Merging Org-roam and Org

It’s already pretty much separate: org-roam’s functions are just a read-only interface on top of the database layer. I also don’t see how users can specify their own schema, when the schema and how the database is populated is very much tied to what’s being pulled out of each Org file.

Out of curiosity, what is gained with an org-db? Org already has many ways to search and find headers. One can already find any header by its name, refile a header into any other header, find headers by the value of a property, search for relevant headers by regexp (org-search-view), crosslink headers, look for backlinks to a header (org-sidebar-backlinks), etc.

Many of the improvements I read above deal with making things run more efficiently/quicker/etc. However, perhaps because my org files are not large enough yet, I don’t run into problems with performance lags.

For one, I think applications that require parsing everything in every Org file to produce a view (e.g. org-agenda) would receive an incredible speedup. Org-agenda, while very useful, fairs very poorly when there are many, and large files.

I haven’t hit the point where classical org-agenda has become inefficient or shows lag.

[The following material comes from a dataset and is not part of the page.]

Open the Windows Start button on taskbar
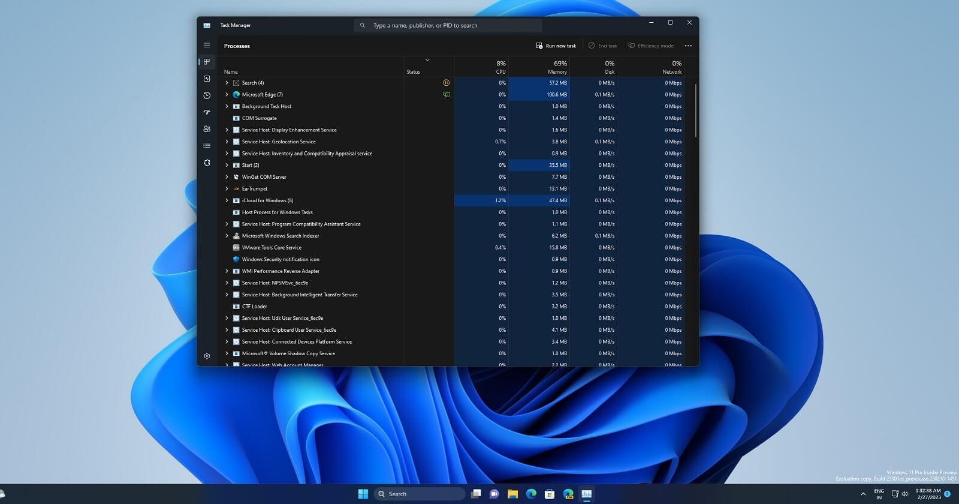The width and height of the screenshot is (959, 504). tap(363, 494)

But I can appreciate that a db could be an efficiency boost.

Another upside is the ability to write and embed complex queries. Complex in the sense that queries allow:

  • all sorts of logical operators and filters,
  • sort results in flexible ways
  • search against a wide-range of properties of headers
  • display results in various formats, e.g., tables, lists (hierarchical?), (other?)

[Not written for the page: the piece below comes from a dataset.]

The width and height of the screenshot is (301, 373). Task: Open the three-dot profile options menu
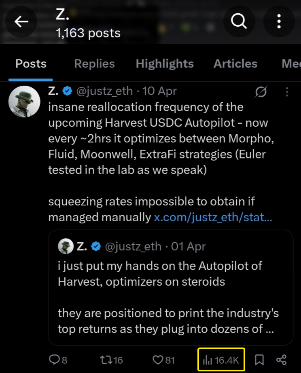point(279,22)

While queries can do complex things, they ideally would be simple to write.

Is the following relevant?

My reasoning is what Jethro mentioned but adding on to that, if you wanted to find a fully scalable solution for full-text search, like you asked in one of your questions, you would basically cache an entire org document and create a virtual table using sqlite’s fts extension.

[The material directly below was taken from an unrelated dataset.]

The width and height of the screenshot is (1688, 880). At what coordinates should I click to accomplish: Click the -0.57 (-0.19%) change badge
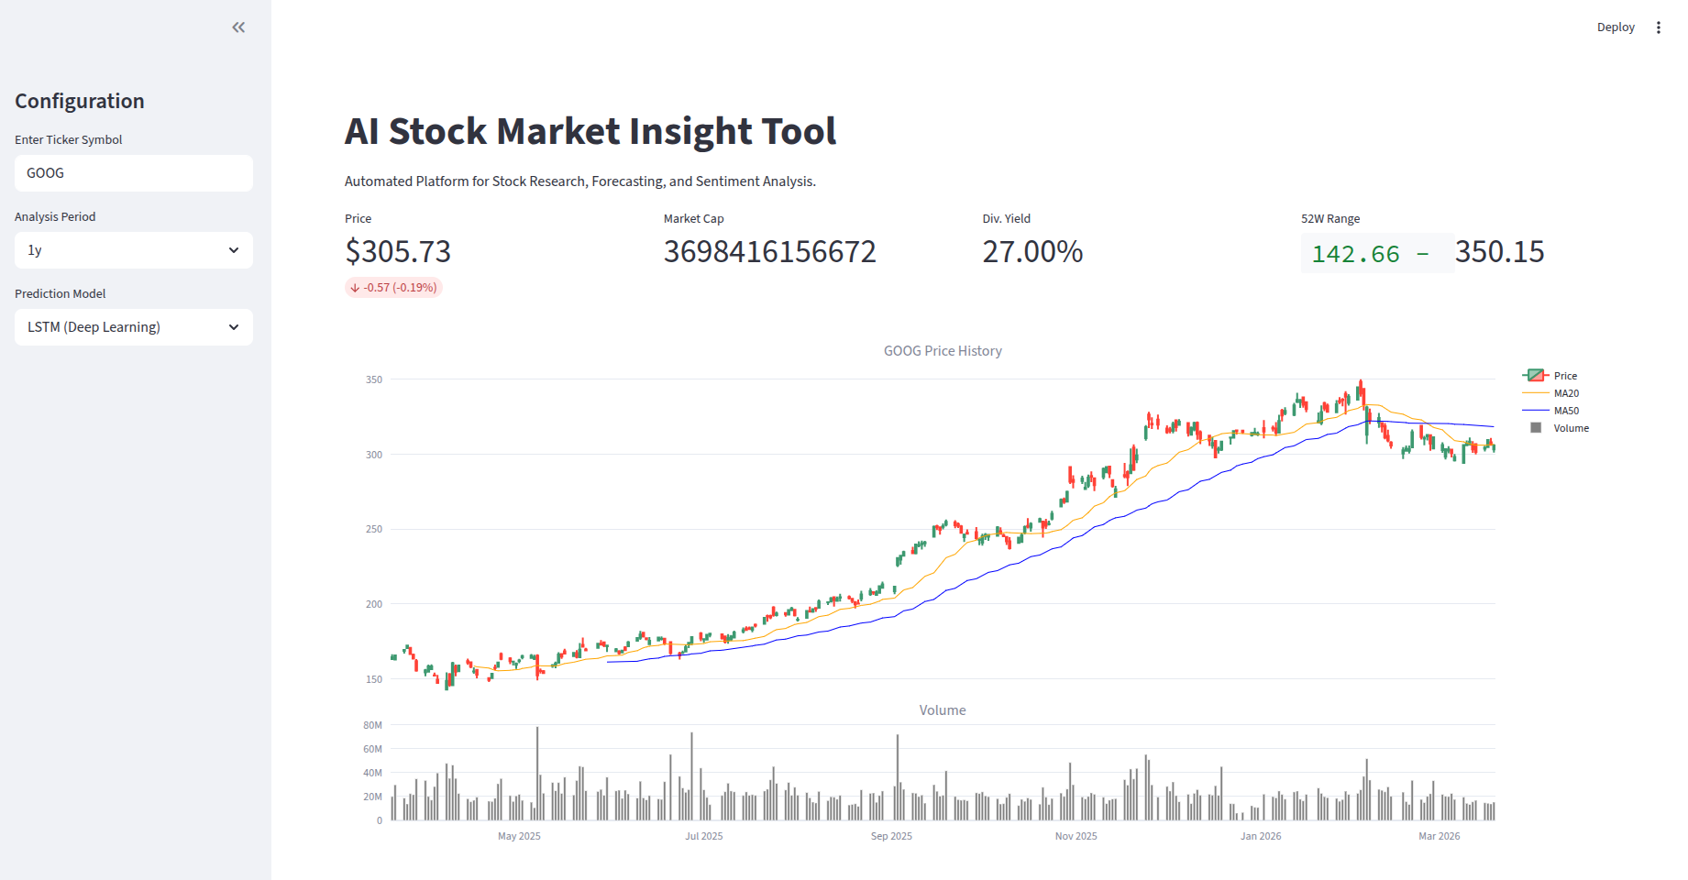click(x=393, y=287)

Yesterday, I generated 10000 mockup org files, which took up ~85MB of space, the database was ~140MB, the database with fts5 enabled was ~240MB.

At that point, it might cause some people to question why files are even used to begin with, except for the convenience of using traditional file based tools.

Edit: You could enable full-text search on org-roam’s database and you could make other other org extensions work with it but that means having to install org-roam to use its database, which is not as modular as having other extensions also depend on org-db because, let’s face it, the database is what enables integration between org-roam and everything else.

And frankly, I’m not entirely convinced that org-roam’s caching model will work at larger scales. rgrep isn’t magic, it’s literally just grep -r or recursive grep, something that all *NIX users are familiar with and it still experiences the same slowdown when searching through tonnes of files.

1 Like

Is the following relevant?

Yeah, very relevant. Thank you for finding that, it’s very interesting. It would be interesting to hear his thoughts on whether or not he’s overcome the scaling problem.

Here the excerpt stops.